Dataset items
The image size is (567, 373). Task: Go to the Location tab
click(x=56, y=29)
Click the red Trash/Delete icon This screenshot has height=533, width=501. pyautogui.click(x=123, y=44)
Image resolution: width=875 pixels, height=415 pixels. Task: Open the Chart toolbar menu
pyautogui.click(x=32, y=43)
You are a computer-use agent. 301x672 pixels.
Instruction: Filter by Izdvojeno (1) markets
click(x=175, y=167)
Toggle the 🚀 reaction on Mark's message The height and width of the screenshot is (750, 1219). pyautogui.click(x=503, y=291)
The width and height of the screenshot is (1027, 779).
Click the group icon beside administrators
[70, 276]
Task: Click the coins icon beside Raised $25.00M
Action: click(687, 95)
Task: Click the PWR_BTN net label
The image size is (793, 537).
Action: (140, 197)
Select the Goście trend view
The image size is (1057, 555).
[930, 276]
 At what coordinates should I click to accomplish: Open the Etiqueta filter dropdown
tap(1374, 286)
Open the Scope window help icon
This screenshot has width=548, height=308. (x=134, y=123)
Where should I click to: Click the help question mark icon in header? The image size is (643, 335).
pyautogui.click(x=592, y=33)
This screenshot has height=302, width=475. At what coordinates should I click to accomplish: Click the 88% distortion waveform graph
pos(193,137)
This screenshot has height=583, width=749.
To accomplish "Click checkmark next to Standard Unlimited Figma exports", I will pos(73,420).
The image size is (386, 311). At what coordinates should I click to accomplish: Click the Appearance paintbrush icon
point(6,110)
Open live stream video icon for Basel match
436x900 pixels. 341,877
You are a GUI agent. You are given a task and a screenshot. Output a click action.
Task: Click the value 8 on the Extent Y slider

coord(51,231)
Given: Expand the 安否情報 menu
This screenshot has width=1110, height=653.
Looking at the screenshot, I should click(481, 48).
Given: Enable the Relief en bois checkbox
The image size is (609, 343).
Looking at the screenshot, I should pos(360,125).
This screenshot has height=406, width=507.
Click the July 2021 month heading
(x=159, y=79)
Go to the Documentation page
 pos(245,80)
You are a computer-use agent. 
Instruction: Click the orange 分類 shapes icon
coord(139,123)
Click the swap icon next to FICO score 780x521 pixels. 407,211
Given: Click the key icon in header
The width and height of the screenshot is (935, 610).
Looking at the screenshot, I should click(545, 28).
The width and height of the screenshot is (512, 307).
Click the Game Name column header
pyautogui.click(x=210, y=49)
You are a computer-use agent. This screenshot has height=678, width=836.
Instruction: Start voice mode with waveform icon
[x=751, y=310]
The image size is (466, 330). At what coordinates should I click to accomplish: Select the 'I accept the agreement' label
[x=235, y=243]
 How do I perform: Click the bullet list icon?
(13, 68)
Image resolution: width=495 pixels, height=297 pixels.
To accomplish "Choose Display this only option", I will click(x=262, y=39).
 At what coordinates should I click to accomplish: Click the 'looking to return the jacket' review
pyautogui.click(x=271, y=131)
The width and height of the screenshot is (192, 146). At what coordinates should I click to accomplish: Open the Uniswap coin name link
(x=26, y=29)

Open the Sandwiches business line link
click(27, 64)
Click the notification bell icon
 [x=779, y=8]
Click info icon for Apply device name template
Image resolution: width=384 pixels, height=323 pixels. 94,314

## [Description of the task]
Find each line in the entries above that contains the word "agent", and copy those lines out in full.

## [Solution for this task]
You are a computer-use agent. 301x672 pixels.
You are a GUI agent. You are given a task and a screenshot. Output a click action.
You are a computer-use agent. 
You are a computer-use agent. This screenshot has height=678, width=836.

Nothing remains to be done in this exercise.